Long a dog whistle for referring to state attempts to clamp down on organizations accused of Islamism, “separatism” is increasingly leveled against radical political organizations as a means to delineate the boundaries of acceptable activism and associative life. In the history of the Fifth Republic, founded in 1958, no French government has banned as many groupings or associations as Macron’s. According to Mediapart’s tally, thirty-three groups have been banned since Macron took office in 2017, a trend that has mostly targeted organizations accused of Islamist sympathies but has expanded to encompass far-left and far-right groups.

“On the question of liberties, this decision is still relatively restrictive,” Lyon-Caen told Jacobin, regretting that this State Council left untouched the expanded criteria established in Darmanin’s 2021 anti-separatism law. Critics have been hoping for a firm condemnation of the breaches in that law — and stricter guidelines for protecting freedom of expression and association from Darmanin’s campaign to muffle civil society.

“[The idea of] ‘provoking’ violations of property is an extremely shaky standard,” says Monnier. “That requires wading into the mire of the statements and the freedom of expression of an organization.”

In a series of separate decisions also on the docket, the State Council validated the interior minister’s orders to ban the Lyon-based anti-fascist organization GALE, a far-right grouping in Angers called L’Alvarium, and the Coordination Against Racism and Islamophobia, which was dissolved in 2021.

“French society is fractured right now, and I think there are many magistrates that don’t want to entirely impede the actions of the interior minister,” says Lyon-Caen, who also represented GALE. “The State Council is being very cautious — more than it has been in the past.”

Between pressure from French civil society in uproar over Darmanin’s use of dissolution and a brash interior ministry, the State Council opted to apply a minimal break — one that leaves the broader tightening of civil society untouched. But the legal and political tensions underlying this whole affair are only going to deepen in the years ahead. As the climate crisis deepens, activists and civil liberties advocates want to see firmer protections — namely, for calls or actions that target property.

“Everything hinges on the question of proportionality and the nature of infractions to property,” says Monnier of Greenpeace France. “Even with the scale of the emergency before us, the proportionality of the violations to property will remain the cornerstone of whether they are illegal or not.”

Challenging Legality

Darmanin’s bid to pick a fight with Earth Uprisings was blatantly about jockeying to appear tough on radicals. It is also part of an attempt to delineate the boundaries of acceptable activism. The initial decree in June banning the organization, for example, mentioned its alleged proximity with thinkers like Andreas Malm, author of the popular tract How To Blow Up a Pipeline.

“Violence against property does not deserve the same protections as violence against people,” according to Lyon-Caen, who regrets that many judges don’t have a “dynamic understanding” of the law.

“In France, there’s a palpable skittishness in the courts,” Monnier told Jacobin. “I think the next steps on the question of violations against property will lead us to the European Court of Human Rights, which could deliver a decision reminding France of its obligations in terms of the protection of freedom of expression.”

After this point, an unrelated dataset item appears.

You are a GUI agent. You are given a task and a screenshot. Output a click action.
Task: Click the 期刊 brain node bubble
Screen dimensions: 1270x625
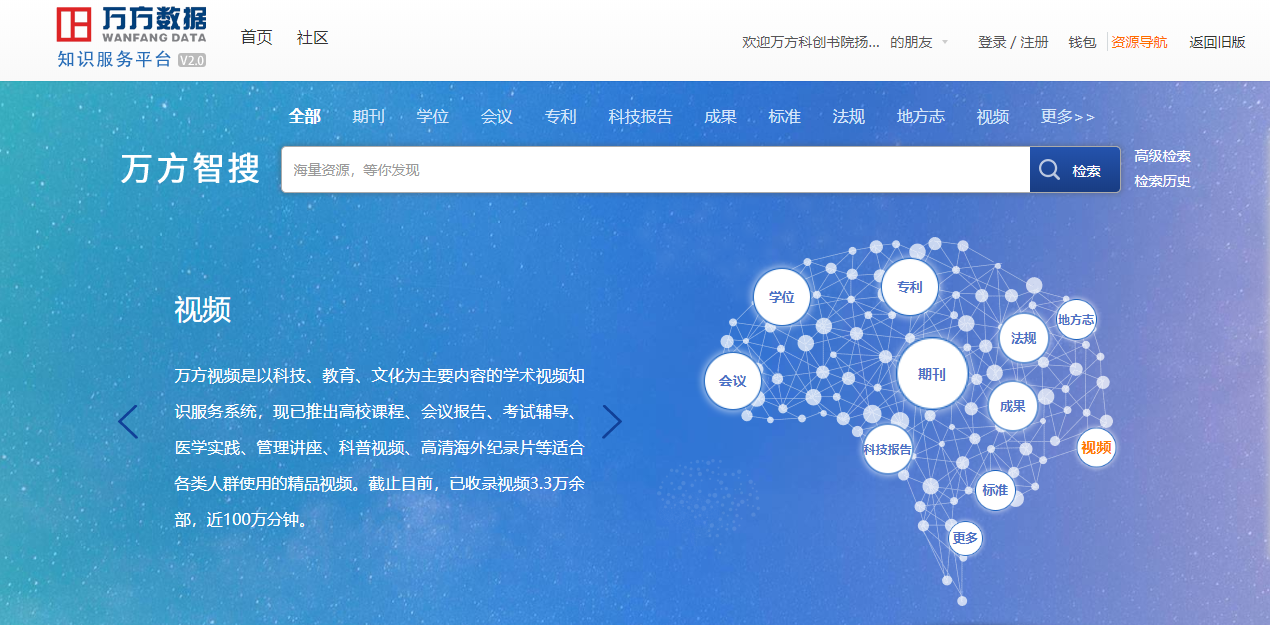tap(931, 375)
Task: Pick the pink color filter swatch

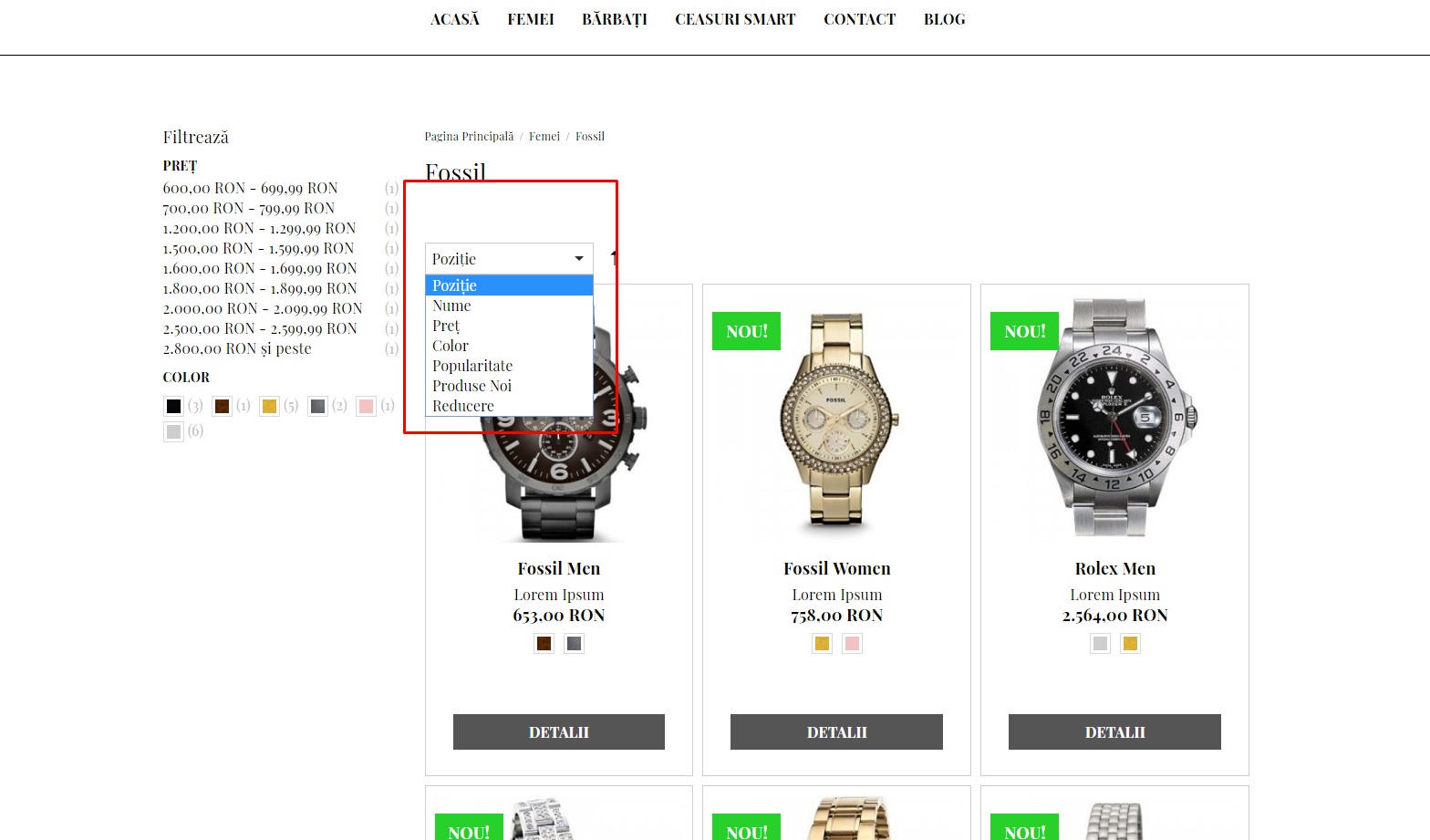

Ultimately, the boundaries of acceptable activism are being most undermined by the state’s own inaction on the climate issue. Calls for everyday people to “disarm” — as Earth Uprisings puts it — the material and technological basis of environmental injustice clearly have a long future ahead of them. “Earth Uprisings gives us an idea of tomorrow’s legality,” says Lyon-Caen. “The climate crisis requires that we not cling to static ideas of what is legal and what is illegal.”